Jeremy Allison delivered the keynote for the second day. Like Evan Prodromou, he's become sort of a household name in the Free software world, and he also turned out to be a fun guy to listen to. His talk was less structured than Evan's; he presented the history of the relationship between his project, Samba, and the GPL. He'd chosen it initially as a way to "clear the air" within the community of developers reverse engineering the SMB protocol, who had adopted a policy of secrecy to prevent their improvement from being co-opted by their competitors. At the time, using the GPL helped Samba become the SMB implementation of note -- to the extent that he had to stop accepting corporate copyrights on contributions, because contributors were attempting to use their patches to entrap their non-GPL-compliant competitors. (The GPLv3 has eliminated this technique via compliance grace periods and additional flexibility for source code delivery.) He also shared some amusing anecdotes he'd acquired from his years in Free software development: How the benefits of Free software were made manifest whenever he collaborated with Microsoft ("Oh, you have to write all your own software?
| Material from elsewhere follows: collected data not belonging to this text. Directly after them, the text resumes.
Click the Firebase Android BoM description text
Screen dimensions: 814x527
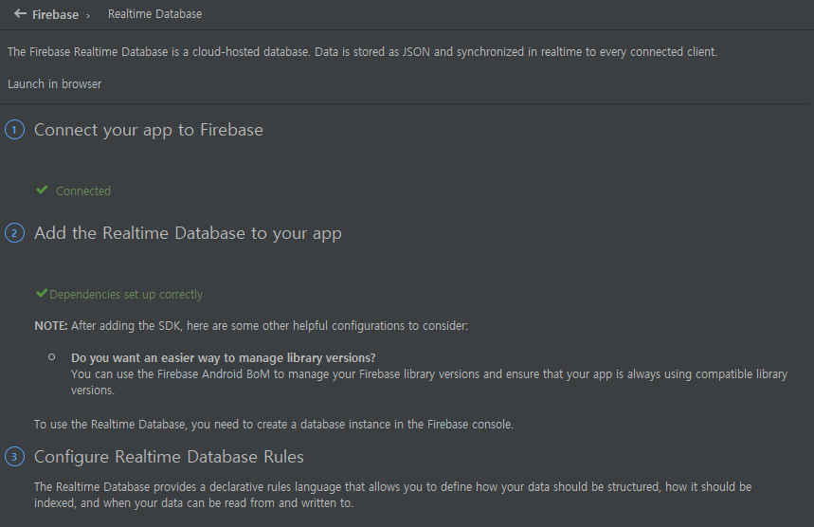pyautogui.click(x=429, y=382)
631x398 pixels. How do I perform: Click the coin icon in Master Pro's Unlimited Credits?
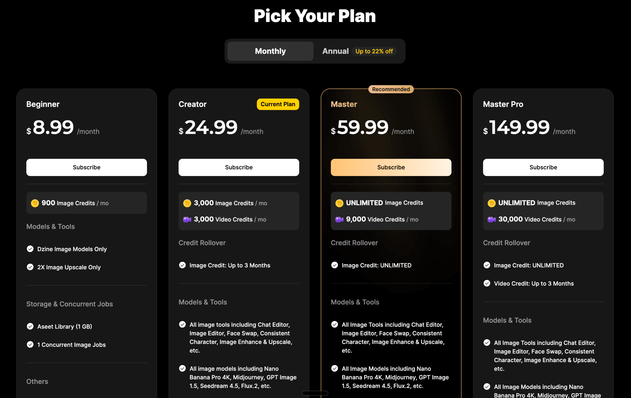tap(491, 203)
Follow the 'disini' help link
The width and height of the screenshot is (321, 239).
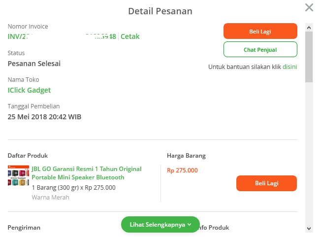pyautogui.click(x=289, y=67)
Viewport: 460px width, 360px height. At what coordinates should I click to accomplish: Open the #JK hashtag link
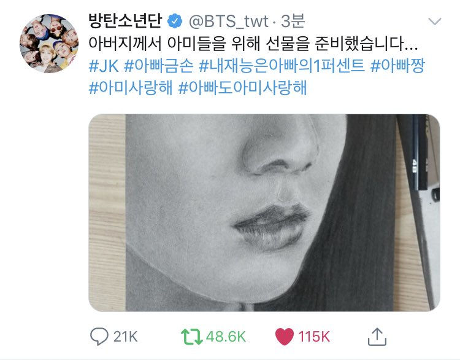[104, 66]
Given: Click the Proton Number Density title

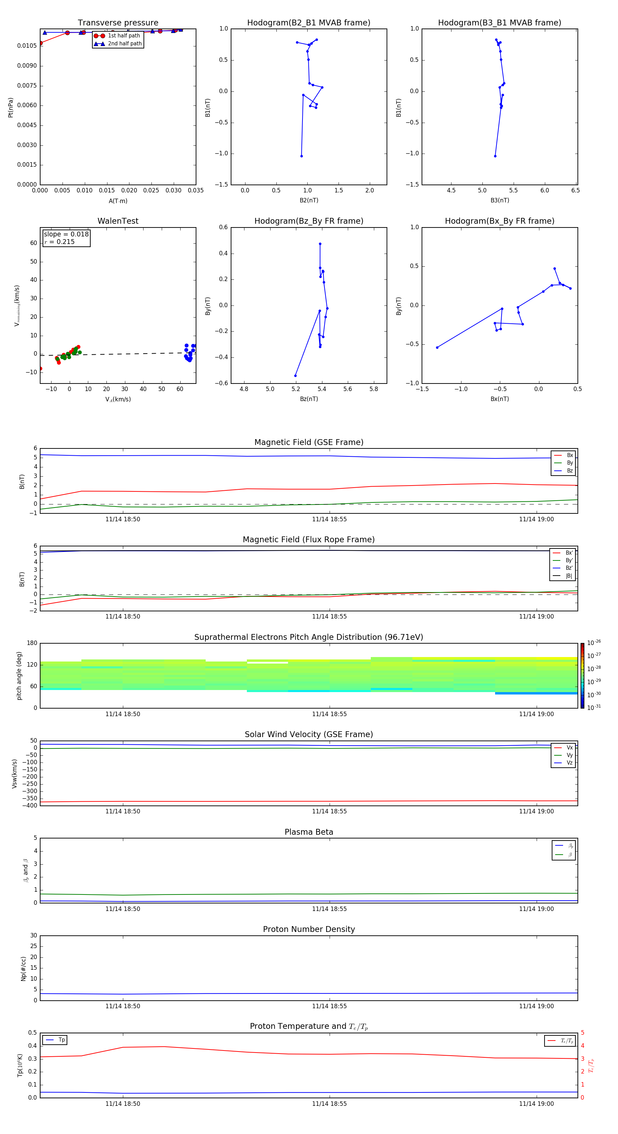Looking at the screenshot, I should (x=308, y=929).
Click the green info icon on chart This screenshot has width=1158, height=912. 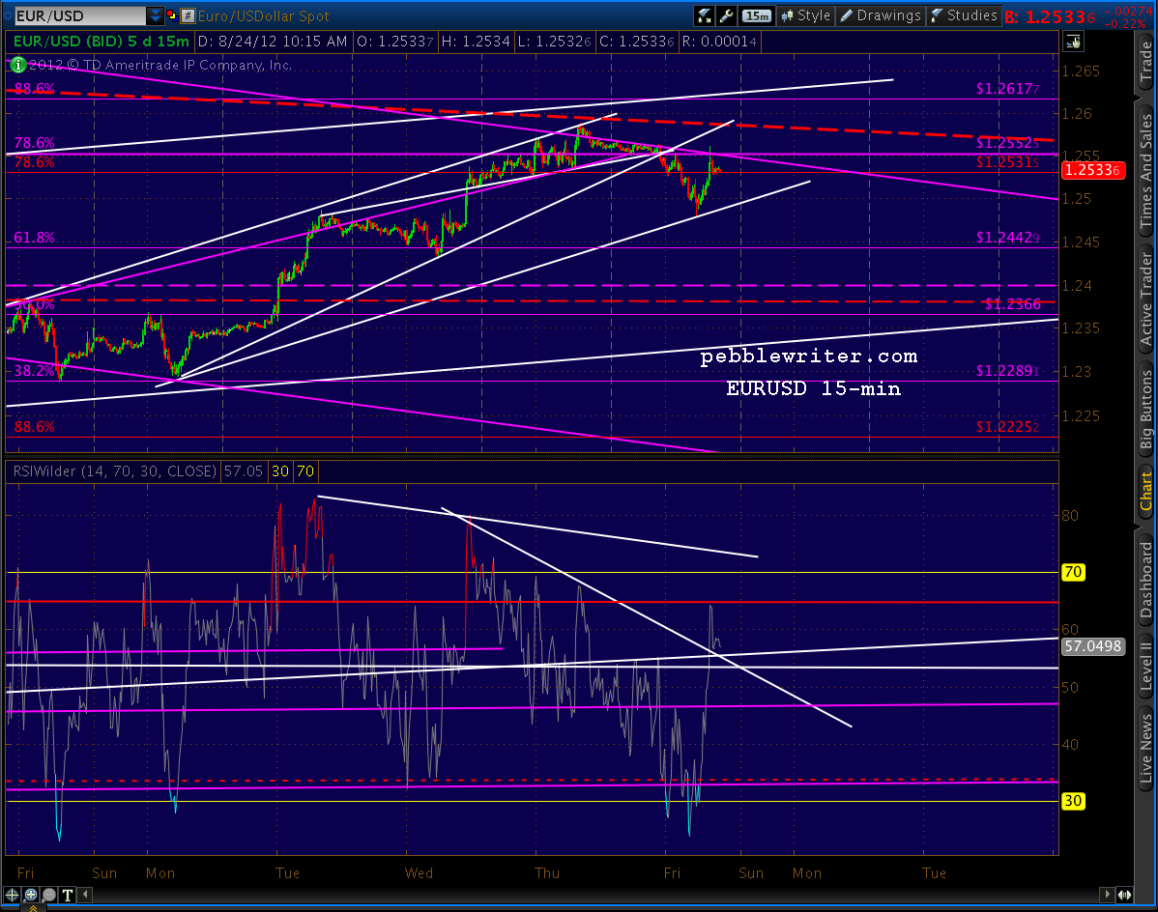pyautogui.click(x=17, y=65)
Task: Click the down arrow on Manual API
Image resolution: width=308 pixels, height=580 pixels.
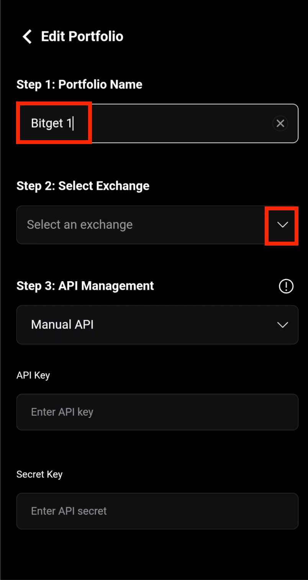Action: [282, 324]
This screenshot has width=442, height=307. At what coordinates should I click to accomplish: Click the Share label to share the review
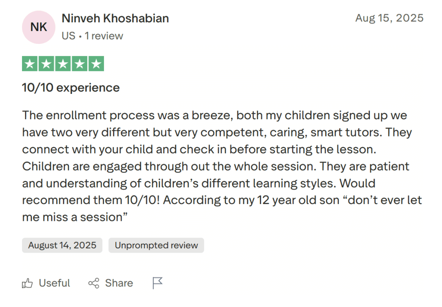coord(120,283)
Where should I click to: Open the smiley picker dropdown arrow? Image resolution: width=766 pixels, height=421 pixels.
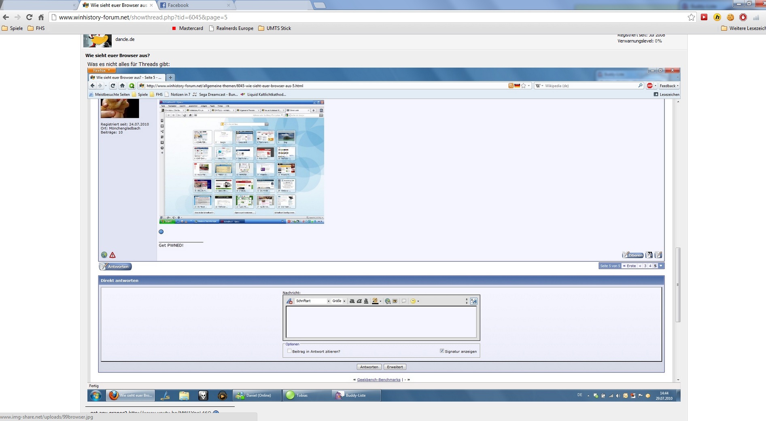(x=418, y=301)
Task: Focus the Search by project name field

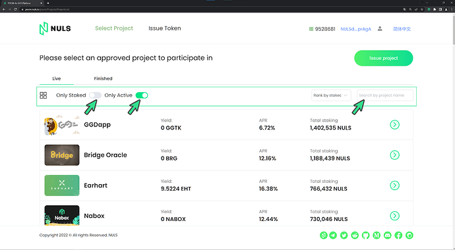Action: pyautogui.click(x=385, y=95)
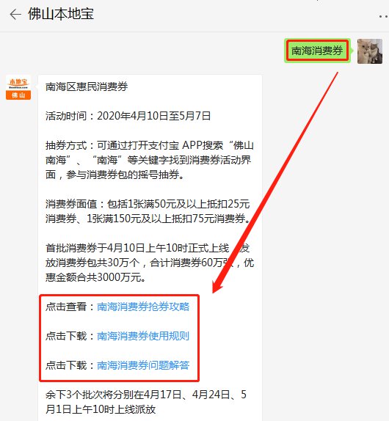Select the 活动时间 date line

(128, 116)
That must take forever!"); how the initial jailbreaking of the TiVo was done in Australia by Andrew Tridgell, who wanted to help his friends at the U.S. embassy watch TV shows from back home.
RMS made an appearance right at the end to present the Free Software Awards (to matz and to GNU Health) and to briefly promote the use of LibreJS, which (finally) addresses the issues he brought up several years ago in his essay The JavaScript Trap. The "Stump Stallman" portion of the meeting -- the part where the members line up at the mics to ask RMS pointless questions about the GPL, or try to praise his ideas in ways that confuse and annoy him -- was mercifully absent. Hopefully the organizers finally grokked that this process was doing more harm than good.
By the time the talks were completely wrapped up and all the immediate chatting had subsided, the last free UMass shuttle of the day had already left. The group I was stranded were friendly and interesting (Evan, Mike, Deb), though, and I was glad to walk with them the mile or so to the JFK stop, even though it was a little unclear whether I was going to make my Amtrak connection. Deb and I talked about The Ada Initiative and OpenHatch and how she once booked Peelander-Z at a house party in Somerville. We made it to the T stop, and I said goodbye to everyone and ultimately did end up making my train with a few minutes to spare. I bought a beer on the train and tried to program, but the hops gave me a headache -- or more likely I was just worn out -- and so I just ended up closing my eyes. Jerry and Hanlon texted me in response to a celebratory Tweet I tweeted, and informed me that they happened to be driving back from the Cape at that very moment and would I like to catch a ride back with them. It would have been like the wild west! But I was feeling too depleted to want to be around people and so I said no thanks.
Amtrak to Penn Station; C train to Jay St. When the subway pulled into Fulton St., this hipster dude rushing to make the train took a header down the stairs. He got up, clearly dazed, and scrambled on board. He'd taken damage, though -- blood began to flow insistently down his face from a gash near his hairline. "Oh, dude," said his friend. A well-meaning passenger produced a wet-wipe. I took a step back and watched.